Movie : Only Ice-T Up to ‘Surviving’
If you have the feeling you’ve already seen “Surviving the Game” you may very well have, for it’s basically the same story as “Hard Target.” That film may not have been top-drawer John Woo, but alongside “Surviving the Game,” it’s a masterpiece.
Eric Bernt’s hopeless script spends an incredible 37 minutes to set up an action picture that runs only 96 minutes. Worse yet, we can see what the film’s hero, a Seattle homeless man played by Ice-T, is getting into long before he can. Apparently having lost his wife and child in some kind of fire for which he somehow holds himself responsible and now having just had his boozy sidekick Jeff Corey and his dog die on him, he throws himself in front of a truck but is saved by Charles S. Dutton’s forceful homeless shelter volunteer.
Dutton is no ordinary do-gooder. He’s in a partnership with a steely Rutger Hauer in Hell’s Canyon Outfitters, which charges its clients a whopping $50,000 each to join its very special hunting expeditions in the Northwestern wilderness. (At least the film has gorgeous scenery.)
You’d think a guy as wary as Ice-T’s Jack Mason has been established to be would be a tad suspicious when, despite having no experience whatsoever, he’s offered the job of hunting guide. It cannot come as a shock to you when eventually Hauer, pointing a gun at him, tells him, “We’re the hunters, you’re the hunted.”

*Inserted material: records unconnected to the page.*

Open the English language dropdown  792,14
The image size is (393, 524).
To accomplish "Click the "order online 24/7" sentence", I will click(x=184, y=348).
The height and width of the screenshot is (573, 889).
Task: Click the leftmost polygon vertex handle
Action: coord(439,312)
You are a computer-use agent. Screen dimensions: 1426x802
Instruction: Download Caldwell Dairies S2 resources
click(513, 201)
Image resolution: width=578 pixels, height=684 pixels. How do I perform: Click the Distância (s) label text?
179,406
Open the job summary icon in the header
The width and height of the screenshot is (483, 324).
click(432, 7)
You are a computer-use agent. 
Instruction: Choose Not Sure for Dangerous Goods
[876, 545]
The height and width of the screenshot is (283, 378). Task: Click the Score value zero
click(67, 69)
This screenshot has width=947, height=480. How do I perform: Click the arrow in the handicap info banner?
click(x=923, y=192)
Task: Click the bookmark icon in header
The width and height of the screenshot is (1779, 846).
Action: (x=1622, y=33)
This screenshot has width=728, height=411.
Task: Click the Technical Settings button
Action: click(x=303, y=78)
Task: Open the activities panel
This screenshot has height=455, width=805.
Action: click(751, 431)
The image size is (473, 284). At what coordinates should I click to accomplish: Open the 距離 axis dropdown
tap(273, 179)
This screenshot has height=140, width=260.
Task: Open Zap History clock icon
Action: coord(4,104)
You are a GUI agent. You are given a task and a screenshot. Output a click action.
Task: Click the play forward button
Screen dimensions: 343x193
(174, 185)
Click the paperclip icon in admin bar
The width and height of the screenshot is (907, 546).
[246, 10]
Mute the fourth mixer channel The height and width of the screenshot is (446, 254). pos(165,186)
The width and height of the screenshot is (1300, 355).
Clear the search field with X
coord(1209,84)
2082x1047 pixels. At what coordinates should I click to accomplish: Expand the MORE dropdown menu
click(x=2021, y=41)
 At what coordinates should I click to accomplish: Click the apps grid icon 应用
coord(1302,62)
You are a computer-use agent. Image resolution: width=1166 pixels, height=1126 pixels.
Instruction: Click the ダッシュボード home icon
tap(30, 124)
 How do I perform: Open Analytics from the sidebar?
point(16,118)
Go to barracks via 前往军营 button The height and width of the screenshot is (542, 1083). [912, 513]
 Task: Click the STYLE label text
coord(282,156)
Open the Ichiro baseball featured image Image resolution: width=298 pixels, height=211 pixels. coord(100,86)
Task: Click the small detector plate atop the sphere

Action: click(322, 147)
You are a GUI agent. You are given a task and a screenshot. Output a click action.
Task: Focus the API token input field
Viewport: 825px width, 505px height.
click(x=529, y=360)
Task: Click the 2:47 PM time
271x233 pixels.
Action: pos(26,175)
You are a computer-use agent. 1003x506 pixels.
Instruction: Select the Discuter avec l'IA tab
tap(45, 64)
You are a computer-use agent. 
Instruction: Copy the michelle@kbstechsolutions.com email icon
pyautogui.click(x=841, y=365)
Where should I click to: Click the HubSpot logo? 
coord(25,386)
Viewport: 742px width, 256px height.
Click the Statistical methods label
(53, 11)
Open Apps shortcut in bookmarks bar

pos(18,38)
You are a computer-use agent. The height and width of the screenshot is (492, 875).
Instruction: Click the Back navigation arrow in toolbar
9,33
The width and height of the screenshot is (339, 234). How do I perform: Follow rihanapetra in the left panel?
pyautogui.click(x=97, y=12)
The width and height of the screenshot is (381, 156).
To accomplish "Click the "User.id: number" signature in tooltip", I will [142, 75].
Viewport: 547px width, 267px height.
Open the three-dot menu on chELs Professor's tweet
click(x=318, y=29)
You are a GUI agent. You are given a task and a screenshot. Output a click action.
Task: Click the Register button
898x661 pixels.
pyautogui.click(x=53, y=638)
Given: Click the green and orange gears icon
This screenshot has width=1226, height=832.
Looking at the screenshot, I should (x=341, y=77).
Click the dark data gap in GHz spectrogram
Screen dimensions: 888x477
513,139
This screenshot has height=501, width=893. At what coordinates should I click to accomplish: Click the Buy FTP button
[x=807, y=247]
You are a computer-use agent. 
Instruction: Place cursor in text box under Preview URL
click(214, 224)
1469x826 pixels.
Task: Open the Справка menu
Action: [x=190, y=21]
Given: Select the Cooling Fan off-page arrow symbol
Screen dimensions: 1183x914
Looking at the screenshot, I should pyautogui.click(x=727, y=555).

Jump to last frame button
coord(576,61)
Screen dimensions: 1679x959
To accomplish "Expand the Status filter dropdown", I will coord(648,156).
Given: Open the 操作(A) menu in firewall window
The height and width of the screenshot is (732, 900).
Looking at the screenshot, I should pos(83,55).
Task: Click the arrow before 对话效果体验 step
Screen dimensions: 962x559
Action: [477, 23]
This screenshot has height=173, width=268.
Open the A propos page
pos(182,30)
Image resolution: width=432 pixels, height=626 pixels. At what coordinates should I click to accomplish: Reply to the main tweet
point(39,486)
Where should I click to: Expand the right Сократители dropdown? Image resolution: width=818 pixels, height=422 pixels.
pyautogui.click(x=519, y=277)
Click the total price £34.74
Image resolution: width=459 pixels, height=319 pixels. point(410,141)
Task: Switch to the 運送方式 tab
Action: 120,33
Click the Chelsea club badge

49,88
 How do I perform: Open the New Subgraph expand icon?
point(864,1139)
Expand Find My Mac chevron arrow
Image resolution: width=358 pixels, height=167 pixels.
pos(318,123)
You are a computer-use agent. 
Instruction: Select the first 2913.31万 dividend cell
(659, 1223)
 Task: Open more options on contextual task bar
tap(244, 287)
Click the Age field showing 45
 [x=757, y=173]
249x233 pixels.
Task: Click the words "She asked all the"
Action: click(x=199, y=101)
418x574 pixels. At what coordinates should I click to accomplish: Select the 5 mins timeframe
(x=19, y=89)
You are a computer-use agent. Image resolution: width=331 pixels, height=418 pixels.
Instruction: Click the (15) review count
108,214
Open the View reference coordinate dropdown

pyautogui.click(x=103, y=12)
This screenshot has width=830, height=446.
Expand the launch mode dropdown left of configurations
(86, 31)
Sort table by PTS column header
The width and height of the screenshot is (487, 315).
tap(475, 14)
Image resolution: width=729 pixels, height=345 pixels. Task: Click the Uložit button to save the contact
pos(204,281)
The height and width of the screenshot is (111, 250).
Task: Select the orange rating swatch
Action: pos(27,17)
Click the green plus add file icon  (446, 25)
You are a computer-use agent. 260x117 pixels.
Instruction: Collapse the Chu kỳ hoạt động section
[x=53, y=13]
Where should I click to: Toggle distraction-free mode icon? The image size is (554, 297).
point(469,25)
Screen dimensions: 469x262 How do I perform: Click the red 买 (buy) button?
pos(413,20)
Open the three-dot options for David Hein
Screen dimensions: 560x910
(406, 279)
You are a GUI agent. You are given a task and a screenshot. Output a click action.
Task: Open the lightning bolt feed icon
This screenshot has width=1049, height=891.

The film’s remaining 59 minutes are ultra-violent and entirely predictable as Mason is given a sportsmanly head start in his run for life by a bunch of sickos, which include Gary Busey, F. Murray Abraham and John McGinley. There’s more than a hint that if Hauer and company are successful in capturing Ice-T, they’ll roast him for dinner.
*
It is exceedingly hard to understand why Spike Lee’s great cameraman Ernest Dickerson, in his second outing as a director--his first was the uneven but promising “Juice”--was attracted to such trite material, which his direction frankly makes all the more obvious. Ironically, Ice-T, in only his fourth feature, holds on to his cool and carries the picture while most everyone else hams it up. If you’re in the mood for a good running-the-gauntlet movie, you’re better off renting Cornel Wilde’s classic “The Naked Prey” (1966).
* MPAA rating: R, for strong violence and language. Times guidelines: Incessant graphic and mindless bloodshed and brutality rules this one out for children.
‘Surviving the Game’
Ice-T: Mason
Rutger Hauer: Burns
Charles S. Dutton: Cole
Gary Busey: Hawkins
F. Murray Abraham: Wolfe Sr.
John C. McGinley: Griffin
William McNamara: Wolfe Jr.
A New Line presentation. Director Ernest Dickerson. Producer David Permut. Executive producer Kevin J. Messick. Screenplay by Eric Bernt. Cinematographer Bojan Bazelli. Editor Sam Pollard. Costumes Ruth Carter. Music Stewart Copeland. Production designer Christiaan Wagener. Art director Madelyne Marcom. Set decorator George Toomer Jr. Running time: 1 hour, 36 minutes.
* In general release throughout Southern California.